Las ganas. La orientación. Un guante. La capacidad de saltar sin miedo a que me crujan las rodillas. La paciencia. El gusto por el whisky. La líbido. La salud. La paciencia, la paciencia, la paciencia. La ilusión por la Navidad. Las ganas de charlar contigo. La emoción de la novedad. La talla 36. El ánimo. El interés. La cabeza. Los papeles. La vista. Peso. La capacidad para asombrarme. El entusiasmo. Un calcetín. Otro calcetín de otro par. Las tapas de los tupers. La capacidad para dormir ocho horas seguidas. La alegría. El contacto. Una dirección. El DNI y la tarjeta de embarque justo antes de pasar el control. Y otra vez al embarcar. El miedo. La fe en el periodismo. El complejo de grandes tetas. La idea idiota de que todo el mundo es bueno. La confianza. La arrogancia o parte de ella, no toda. Amistades. La empatía. El criterio. El sueño. La vergüenza. El apetito. La calma. La memoria. La vida.

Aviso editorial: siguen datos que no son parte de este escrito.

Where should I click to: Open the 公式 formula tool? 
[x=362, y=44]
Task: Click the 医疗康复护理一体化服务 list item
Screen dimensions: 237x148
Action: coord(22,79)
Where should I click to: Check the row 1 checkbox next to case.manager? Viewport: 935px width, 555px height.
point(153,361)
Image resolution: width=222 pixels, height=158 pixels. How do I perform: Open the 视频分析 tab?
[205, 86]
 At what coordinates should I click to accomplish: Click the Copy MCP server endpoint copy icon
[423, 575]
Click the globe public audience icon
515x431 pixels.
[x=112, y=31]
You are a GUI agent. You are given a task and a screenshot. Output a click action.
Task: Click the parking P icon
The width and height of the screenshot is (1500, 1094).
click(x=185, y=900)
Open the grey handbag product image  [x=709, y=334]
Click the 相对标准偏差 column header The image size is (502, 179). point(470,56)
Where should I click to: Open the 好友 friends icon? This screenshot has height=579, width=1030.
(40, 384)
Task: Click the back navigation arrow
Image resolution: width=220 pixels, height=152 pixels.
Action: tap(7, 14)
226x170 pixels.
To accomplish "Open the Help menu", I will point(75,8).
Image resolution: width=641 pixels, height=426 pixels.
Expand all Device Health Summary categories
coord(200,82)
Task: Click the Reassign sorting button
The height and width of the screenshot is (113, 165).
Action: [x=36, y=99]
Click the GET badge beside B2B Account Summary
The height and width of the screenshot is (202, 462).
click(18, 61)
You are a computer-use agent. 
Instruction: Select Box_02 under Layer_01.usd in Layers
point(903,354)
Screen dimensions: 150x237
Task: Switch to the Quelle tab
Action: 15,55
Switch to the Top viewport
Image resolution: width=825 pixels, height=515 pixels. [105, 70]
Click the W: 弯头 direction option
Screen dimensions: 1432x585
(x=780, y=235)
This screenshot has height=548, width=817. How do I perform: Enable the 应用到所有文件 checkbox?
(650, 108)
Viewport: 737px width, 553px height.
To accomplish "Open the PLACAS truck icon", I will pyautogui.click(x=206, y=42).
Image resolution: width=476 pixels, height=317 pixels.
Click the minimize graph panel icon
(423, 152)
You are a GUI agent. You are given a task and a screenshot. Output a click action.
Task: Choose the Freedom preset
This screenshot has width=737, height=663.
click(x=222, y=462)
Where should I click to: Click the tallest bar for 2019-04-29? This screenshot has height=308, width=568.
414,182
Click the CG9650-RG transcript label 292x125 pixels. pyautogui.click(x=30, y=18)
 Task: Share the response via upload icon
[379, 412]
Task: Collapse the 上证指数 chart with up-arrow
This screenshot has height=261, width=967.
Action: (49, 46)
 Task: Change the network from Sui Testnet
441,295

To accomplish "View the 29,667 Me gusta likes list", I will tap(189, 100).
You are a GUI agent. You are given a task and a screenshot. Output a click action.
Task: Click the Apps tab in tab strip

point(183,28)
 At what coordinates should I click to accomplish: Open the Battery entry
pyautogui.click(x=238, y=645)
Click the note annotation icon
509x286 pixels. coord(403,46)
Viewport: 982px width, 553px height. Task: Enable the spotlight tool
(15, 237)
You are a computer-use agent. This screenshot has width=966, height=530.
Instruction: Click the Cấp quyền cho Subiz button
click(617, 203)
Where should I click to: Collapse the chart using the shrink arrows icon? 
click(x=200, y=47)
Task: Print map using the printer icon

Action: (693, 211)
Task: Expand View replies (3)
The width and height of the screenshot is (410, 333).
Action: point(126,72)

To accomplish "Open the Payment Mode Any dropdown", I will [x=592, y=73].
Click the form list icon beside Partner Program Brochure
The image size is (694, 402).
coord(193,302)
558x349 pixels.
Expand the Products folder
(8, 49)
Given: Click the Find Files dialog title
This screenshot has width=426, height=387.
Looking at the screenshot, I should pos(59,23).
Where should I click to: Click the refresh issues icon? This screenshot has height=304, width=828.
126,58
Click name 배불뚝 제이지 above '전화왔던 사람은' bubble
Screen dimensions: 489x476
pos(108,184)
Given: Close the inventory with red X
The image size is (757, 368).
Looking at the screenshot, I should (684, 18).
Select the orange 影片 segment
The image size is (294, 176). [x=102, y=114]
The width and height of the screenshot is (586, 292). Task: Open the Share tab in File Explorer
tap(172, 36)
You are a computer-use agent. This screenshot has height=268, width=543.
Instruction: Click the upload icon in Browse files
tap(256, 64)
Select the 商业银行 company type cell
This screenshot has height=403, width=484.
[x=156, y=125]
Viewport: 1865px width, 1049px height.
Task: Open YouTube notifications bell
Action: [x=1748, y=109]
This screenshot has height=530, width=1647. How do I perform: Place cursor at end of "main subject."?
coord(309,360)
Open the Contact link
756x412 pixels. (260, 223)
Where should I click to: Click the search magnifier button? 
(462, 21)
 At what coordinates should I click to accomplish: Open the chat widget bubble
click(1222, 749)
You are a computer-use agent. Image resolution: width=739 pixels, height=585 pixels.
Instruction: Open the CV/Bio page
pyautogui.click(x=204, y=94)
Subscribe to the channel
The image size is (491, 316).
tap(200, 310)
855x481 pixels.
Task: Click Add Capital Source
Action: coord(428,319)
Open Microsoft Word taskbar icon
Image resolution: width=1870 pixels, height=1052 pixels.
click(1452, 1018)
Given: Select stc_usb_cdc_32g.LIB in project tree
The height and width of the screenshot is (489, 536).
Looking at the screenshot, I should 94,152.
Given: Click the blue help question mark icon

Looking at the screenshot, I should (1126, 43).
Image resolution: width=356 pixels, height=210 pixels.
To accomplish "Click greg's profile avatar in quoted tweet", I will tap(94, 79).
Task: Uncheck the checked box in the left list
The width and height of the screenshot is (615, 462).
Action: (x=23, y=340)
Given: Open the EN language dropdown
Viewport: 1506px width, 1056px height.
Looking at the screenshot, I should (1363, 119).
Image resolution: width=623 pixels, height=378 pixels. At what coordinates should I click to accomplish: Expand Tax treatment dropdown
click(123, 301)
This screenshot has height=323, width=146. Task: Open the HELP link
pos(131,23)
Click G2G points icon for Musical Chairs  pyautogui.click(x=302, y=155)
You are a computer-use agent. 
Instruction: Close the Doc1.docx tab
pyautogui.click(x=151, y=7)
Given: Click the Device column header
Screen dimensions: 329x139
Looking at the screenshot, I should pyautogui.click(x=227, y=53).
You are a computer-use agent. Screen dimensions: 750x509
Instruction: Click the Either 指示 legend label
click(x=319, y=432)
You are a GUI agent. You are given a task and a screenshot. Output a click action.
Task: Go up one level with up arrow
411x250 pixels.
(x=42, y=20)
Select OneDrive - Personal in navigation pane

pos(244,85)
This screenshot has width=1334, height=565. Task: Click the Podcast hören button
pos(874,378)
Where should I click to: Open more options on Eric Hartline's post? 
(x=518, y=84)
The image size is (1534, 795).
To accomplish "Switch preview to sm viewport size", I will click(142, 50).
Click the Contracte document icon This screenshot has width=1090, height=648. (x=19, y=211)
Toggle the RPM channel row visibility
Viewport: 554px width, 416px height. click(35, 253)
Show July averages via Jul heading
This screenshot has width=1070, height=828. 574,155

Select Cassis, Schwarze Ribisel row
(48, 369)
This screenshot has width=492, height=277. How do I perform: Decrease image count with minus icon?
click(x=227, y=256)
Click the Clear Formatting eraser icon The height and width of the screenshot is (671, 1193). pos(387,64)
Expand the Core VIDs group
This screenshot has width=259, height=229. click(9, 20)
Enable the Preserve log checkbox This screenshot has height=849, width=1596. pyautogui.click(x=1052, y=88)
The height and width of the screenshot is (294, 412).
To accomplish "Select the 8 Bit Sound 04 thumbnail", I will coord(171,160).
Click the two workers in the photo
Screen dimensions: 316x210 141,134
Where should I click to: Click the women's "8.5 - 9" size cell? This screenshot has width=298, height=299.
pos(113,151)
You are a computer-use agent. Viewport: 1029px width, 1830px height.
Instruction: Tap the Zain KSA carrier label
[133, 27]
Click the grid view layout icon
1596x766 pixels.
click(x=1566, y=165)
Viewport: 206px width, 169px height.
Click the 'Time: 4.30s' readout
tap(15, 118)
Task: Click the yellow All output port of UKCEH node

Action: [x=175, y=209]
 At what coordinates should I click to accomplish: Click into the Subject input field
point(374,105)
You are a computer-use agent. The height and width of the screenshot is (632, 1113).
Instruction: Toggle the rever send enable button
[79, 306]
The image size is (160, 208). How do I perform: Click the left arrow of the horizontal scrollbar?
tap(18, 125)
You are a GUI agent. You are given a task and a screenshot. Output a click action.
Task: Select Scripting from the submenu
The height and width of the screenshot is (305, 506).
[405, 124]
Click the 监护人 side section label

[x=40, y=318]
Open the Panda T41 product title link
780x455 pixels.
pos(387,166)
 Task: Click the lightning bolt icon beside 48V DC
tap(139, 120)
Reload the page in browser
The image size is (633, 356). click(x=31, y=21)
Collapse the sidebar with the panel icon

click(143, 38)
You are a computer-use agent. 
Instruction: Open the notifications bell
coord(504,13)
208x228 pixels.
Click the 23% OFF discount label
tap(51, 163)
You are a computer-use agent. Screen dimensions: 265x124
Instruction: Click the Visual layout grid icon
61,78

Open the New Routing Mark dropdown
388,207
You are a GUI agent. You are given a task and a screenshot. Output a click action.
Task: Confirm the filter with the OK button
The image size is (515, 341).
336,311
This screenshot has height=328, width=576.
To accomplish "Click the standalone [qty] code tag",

No es lo mismo perder algo que olvidar dónde se ha dejado. Se pierde un guante, un calcetín. Se olvida un paraguas. El olvido tiene solución, se recorre hacia atrás el camino trazado y se puede encontrar el punto exacto en el que los caminos se separaron. La pérdida es, en principio, irresoluble, solo una casualidad o un milagro la resuelven y por eso emociona, algunas veces, encontrar aquello que hemos perdido, aunque sea un calcetín o el DNI justo antes de coger un avión. Otras veces la pérdida es un triunfo, algo que ganas.
Hoy he perdido la capacidad para escribir con sentido.